**PROBLEM TO WORK ON**
Print nothing but the lines below starting at the line that holds "This screenshot has height=235, width=398." and ending at the line that holds "Task: Select the Number of Leases header", including both, each exactly as written.
----- EXERCISE DATA -----
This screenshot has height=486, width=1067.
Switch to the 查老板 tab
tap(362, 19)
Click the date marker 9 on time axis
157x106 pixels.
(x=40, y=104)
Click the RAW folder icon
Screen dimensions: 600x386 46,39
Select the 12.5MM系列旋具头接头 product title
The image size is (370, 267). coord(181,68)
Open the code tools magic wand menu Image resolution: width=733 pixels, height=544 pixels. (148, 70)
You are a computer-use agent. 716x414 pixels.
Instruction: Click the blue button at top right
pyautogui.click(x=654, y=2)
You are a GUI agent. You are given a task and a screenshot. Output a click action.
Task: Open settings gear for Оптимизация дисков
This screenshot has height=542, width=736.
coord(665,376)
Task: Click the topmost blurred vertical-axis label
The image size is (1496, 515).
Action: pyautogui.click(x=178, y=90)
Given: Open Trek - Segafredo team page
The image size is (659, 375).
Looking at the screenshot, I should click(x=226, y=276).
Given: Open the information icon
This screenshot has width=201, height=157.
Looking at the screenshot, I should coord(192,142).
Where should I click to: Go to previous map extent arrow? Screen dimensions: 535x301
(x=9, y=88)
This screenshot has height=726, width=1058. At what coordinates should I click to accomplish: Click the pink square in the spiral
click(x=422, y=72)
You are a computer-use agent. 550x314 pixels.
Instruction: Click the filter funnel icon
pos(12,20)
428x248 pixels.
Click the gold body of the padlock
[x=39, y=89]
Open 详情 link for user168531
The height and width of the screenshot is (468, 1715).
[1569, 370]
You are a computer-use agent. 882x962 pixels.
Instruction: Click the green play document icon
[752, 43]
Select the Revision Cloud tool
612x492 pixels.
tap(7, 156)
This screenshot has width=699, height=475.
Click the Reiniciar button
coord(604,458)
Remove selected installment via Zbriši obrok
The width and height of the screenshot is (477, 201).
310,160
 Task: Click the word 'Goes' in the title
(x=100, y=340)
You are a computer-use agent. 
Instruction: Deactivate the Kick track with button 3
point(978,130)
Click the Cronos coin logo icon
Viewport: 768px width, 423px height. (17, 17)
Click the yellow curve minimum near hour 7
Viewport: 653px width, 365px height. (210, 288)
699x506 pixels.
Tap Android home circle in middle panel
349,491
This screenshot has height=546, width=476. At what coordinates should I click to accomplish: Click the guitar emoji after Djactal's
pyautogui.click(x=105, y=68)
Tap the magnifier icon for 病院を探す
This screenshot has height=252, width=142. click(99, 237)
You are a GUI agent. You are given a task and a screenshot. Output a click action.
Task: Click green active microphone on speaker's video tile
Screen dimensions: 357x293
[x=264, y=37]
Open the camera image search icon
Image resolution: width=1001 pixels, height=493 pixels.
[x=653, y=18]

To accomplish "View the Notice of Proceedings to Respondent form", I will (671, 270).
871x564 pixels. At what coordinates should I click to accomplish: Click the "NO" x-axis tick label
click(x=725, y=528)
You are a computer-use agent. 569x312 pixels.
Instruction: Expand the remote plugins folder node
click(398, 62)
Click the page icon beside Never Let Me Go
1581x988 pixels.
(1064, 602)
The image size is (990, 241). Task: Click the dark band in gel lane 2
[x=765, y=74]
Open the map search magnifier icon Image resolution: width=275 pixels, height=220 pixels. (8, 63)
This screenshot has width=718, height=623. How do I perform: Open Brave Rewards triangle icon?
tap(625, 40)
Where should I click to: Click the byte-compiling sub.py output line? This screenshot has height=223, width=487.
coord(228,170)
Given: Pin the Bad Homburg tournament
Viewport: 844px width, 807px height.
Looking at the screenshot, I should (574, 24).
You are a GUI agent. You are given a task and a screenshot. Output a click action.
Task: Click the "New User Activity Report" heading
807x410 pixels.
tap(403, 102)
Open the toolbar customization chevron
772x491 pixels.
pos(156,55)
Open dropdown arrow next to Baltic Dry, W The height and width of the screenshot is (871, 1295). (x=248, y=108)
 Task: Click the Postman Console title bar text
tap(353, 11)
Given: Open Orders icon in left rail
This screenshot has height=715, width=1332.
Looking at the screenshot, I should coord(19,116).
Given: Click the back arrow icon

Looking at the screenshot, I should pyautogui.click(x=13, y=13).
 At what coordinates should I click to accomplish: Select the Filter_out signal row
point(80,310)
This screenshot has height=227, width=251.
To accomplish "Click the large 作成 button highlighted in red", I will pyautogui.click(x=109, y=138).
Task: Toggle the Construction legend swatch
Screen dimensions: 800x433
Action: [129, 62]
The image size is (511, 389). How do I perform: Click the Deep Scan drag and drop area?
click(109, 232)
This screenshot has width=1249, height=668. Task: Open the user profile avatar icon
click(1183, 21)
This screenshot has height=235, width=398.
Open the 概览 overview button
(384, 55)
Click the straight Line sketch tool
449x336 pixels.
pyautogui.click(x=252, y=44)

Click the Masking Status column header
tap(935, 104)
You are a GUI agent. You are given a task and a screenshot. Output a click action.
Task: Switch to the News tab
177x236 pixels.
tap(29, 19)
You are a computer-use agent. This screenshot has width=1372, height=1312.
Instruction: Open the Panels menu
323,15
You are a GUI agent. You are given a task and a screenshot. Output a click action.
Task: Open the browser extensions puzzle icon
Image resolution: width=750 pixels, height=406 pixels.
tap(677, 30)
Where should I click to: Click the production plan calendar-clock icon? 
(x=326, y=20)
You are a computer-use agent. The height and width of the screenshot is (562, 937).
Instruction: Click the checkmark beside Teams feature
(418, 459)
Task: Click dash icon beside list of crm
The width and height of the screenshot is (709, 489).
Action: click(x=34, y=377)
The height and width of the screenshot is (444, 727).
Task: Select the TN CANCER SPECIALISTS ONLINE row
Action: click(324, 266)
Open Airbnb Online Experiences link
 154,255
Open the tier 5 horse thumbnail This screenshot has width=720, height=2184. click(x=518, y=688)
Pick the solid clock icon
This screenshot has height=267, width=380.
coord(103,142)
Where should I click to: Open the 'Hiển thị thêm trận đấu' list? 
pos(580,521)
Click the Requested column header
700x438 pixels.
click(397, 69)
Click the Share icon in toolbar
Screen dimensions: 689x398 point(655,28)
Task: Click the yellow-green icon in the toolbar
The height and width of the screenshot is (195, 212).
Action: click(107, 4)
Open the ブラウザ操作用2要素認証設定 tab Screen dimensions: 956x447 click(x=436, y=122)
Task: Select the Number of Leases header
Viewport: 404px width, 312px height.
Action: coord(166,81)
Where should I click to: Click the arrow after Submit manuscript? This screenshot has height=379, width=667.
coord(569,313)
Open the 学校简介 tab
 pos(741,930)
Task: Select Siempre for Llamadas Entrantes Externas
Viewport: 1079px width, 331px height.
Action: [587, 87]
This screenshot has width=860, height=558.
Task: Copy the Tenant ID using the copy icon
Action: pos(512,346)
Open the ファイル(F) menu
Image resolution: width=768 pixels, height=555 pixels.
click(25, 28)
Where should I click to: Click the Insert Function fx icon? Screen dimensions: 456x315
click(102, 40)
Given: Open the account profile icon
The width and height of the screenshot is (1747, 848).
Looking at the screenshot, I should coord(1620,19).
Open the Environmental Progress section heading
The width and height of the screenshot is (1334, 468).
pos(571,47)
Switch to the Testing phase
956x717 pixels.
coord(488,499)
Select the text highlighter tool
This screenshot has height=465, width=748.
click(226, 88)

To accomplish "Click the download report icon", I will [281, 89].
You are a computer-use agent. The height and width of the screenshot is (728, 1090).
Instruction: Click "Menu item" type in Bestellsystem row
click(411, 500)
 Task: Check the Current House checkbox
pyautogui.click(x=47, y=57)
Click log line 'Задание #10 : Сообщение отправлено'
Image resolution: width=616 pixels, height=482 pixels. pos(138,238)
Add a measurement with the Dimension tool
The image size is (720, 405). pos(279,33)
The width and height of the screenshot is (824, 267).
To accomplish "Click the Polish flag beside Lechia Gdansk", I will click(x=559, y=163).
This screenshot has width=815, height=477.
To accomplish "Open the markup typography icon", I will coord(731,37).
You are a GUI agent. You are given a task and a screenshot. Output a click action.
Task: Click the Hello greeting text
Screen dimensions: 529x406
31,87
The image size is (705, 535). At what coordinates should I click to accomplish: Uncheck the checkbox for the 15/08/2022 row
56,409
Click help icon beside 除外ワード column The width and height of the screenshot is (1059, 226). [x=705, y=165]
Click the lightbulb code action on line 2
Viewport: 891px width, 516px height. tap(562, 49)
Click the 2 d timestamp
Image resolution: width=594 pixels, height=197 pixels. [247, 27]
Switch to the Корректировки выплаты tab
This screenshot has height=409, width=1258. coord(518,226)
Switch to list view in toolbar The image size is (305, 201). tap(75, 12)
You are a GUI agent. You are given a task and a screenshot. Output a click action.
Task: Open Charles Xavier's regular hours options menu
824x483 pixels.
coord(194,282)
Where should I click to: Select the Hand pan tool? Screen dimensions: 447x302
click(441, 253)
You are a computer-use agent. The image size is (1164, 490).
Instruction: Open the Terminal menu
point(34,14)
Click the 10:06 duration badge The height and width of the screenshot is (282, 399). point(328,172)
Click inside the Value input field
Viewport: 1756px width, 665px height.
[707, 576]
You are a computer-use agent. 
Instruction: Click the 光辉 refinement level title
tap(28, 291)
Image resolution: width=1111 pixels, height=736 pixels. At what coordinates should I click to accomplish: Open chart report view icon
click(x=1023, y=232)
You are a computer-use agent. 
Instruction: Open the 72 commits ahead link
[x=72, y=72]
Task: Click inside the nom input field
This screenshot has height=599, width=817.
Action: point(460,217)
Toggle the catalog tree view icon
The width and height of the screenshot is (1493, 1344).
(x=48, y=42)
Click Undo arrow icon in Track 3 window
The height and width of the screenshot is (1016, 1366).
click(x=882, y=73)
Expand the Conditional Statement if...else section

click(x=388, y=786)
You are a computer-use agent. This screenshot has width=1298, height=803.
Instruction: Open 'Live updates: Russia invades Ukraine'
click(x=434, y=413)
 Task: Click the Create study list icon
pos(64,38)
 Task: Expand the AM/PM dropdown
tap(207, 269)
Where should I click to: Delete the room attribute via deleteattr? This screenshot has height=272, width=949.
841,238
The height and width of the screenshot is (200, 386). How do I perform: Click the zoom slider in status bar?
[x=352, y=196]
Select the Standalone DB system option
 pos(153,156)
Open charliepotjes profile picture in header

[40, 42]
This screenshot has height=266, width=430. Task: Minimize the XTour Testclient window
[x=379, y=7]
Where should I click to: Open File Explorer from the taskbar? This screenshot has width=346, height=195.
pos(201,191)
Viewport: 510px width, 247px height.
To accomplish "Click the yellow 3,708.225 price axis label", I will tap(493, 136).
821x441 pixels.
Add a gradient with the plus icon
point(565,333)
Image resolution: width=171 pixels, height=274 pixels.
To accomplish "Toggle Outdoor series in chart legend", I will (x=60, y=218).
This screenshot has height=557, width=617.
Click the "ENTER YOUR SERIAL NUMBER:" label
-----
**OUTPUT BELOW**
This screenshot has height=235, width=398.
Open the 概览 overview button
(384, 55)
Click the straight Line sketch tool
449x336 pixels.
pyautogui.click(x=252, y=44)

Click the Masking Status column header
tap(935, 104)
You are a GUI agent. You are given a task and a screenshot. Output a click action.
Task: Switch to the News tab
177x236 pixels.
tap(29, 19)
You are a computer-use agent. This screenshot has width=1372, height=1312.
Instruction: Open the Panels menu
323,15
You are a GUI agent. You are given a task and a screenshot. Output a click action.
Task: Open the browser extensions puzzle icon
Image resolution: width=750 pixels, height=406 pixels.
tap(677, 30)
Where should I click to: Click the production plan calendar-clock icon? 
(x=326, y=20)
You are a computer-use agent. The height and width of the screenshot is (562, 937).
Instruction: Click the checkmark beside Teams feature
(418, 459)
Task: Click dash icon beside list of crm
The width and height of the screenshot is (709, 489).
Action: click(x=34, y=377)
The height and width of the screenshot is (444, 727).
Task: Select the TN CANCER SPECIALISTS ONLINE row
Action: click(324, 266)
Open Airbnb Online Experiences link
 154,255
Open the tier 5 horse thumbnail This screenshot has width=720, height=2184. click(x=518, y=688)
Pick the solid clock icon
This screenshot has height=267, width=380.
coord(103,142)
Where should I click to: Open the 'Hiển thị thêm trận đấu' list? 
pos(580,521)
Click the Requested column header
700x438 pixels.
click(397, 69)
Click the Share icon in toolbar
Screen dimensions: 689x398 point(655,28)
Task: Click the yellow-green icon in the toolbar
The height and width of the screenshot is (195, 212).
Action: click(107, 4)
Open the ブラウザ操作用2要素認証設定 tab Screen dimensions: 956x447 click(x=436, y=122)
Task: Select the Number of Leases header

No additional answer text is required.